SELECTED EXTRACT Block Start

Common Ear Problems in the Elderly

Abstract

This chapter provides an overview of some of the problems relating to the ear that are common to this population, namely, hearing impairment/loss, imbalance and vertigo and tinnitus. In the elderly, chronic hearing loss is the third prevalent condition. Presbycusis is the most common type of hearing impairment in the elderly and is age related affecting about 40% of individuals 75 years or older. The quality of life and functional ability are largely dependent on the preservation of hearing in elderly persons.

Introduction

It is often difficult to distinguish changes of normal ageing from those of other contributing factors [1]. Hearing depends on the integration of three processes – the peripheral comprising the external ear, middle ear and inner ear, auditory nerve and the central auditory processing (the brainstem and cortex). With ageing, there are a number of structural and pathophysiological processes associated with changes to functional components of the ear. Some of the common problems relating to the ear in the elderly are (1) hearing impairment/loss, (2) imbalance and vertigo and (3) tinnitus .

In the elderly, chronic hearing loss is the third prevalent condition [2]. Approximately 50% of Australians over the age of 65 years have hearing impairment [3]. It had been estimated that 24.2 million Americans had an auditory disorder in the year 2000 [4]. Some of the common causes of conductive deafness include cerumen, tympanosclerosis, otosclerosis and Paget’s disease. Dysfunction in the sensory elements and neural structures in the inner ear, cochlear and auditory centres will give rise to sensorineural hearing loss and is the most common hearing impairment in adults [5]. Sensorineural hearing loss can be further subdivided into sensory (cochlear) or neural (retrocochlear) hearing loss. It is important to make the distinction because neural hearing loss is often caused by tumours which are potentially curable. Some of the more common causes of sensorineural hearing loss are shown in Boxes 1 and 2.

Box 1 Common Causes of Sensorineural Hearing Loss

Infection: viral infections, meningitis, syphilis

Neoplasms: acoustic neuroma, meningiomas, metastatic lesions

Ototoxicity: see Box 2.

SELECTED EXTRACT Block End

_STUDY QUESTIONS_:
a) In the chapter on common ear problems in the elderly, what percentage of individuals 75 years or older does presbycusis affect?
b) Carry the chapter on common ear problems in the elderly forward from its final line.

RECORDS Block Start

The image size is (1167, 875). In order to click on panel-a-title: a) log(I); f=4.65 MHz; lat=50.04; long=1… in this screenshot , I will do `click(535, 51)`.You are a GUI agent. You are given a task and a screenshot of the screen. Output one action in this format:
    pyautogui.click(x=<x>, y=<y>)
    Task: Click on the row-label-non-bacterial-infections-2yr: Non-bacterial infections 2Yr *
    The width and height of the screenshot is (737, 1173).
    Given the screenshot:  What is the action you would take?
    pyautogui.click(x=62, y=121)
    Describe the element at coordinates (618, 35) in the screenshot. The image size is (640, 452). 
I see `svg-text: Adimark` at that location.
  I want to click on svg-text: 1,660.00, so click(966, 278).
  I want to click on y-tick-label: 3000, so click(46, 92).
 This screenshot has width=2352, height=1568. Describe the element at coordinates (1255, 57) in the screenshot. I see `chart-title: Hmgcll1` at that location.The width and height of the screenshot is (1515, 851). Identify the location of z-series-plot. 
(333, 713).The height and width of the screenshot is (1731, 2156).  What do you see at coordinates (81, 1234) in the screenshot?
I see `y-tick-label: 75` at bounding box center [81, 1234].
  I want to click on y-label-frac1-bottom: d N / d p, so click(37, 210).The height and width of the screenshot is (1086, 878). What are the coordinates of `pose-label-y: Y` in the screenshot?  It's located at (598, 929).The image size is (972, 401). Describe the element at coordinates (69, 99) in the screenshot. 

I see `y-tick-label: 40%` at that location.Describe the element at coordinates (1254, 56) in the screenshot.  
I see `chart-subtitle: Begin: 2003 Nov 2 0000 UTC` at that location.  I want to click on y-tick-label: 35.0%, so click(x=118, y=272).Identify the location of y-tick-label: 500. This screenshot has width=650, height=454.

RECORDS Block End

_OUTPUTS IN ORDER_:
a) About 40%.

b)
Trauma: head injury, noise-induced cranial/ear surgery

Idiopathic: presbycusis, Meniere’s disease, idiopathic

Box 2 Ototoxic medications

Antibiotics: aminoglycosides, erythromycin

Antimalarials: quinine

Antineoplastics: cisplatin, nitrogen mustard

Anti-inflammatory agents: aspirin, NSAIDs; Diuretics: loop diuretics

Presbycusis

Presbycusis is a slowly progressive bilateral and symmetrical sensorineural hearing loss that is most predominant at high frequencies. Presbycusis is the most common type of hearing impairment in the elderly and is age related affecting about 40% of individuals 75 years or older [6]. It may arise from loss of internal ear hair cells and to degeneration of the central auditory pathways. Besides the decline in the high frequencies (due to sensory cell loss), there is reduction in speech discrimination (due to loss of cochlear neurons) particularly in the presence of background noise resulting in significant communication difficulties [7].

Diagnosis

A detailed history is important and should include past or present ear infections, ear surgery, trauma and the use of ototoxic medications. This is followed by an otoscopic examination to remove occluding cerumen and for evidence of otitis media. The traditional ‘whispered voice test’ or ‘watch tick test’ in primary care have been shown to be inadequate [8]. The Hearing Handicap Inventory for the Elderly – Screening Version (HHIE-S) and the audioscope are effective screening instruments in the clinical setting [9]. The HHIE-S is a ten-item self-administered questionnaire [10]. Its sensitivity increases when combined with the pure-tone audioscope.

Noise-Induced Sensorineural Hearing Loss (NIHL)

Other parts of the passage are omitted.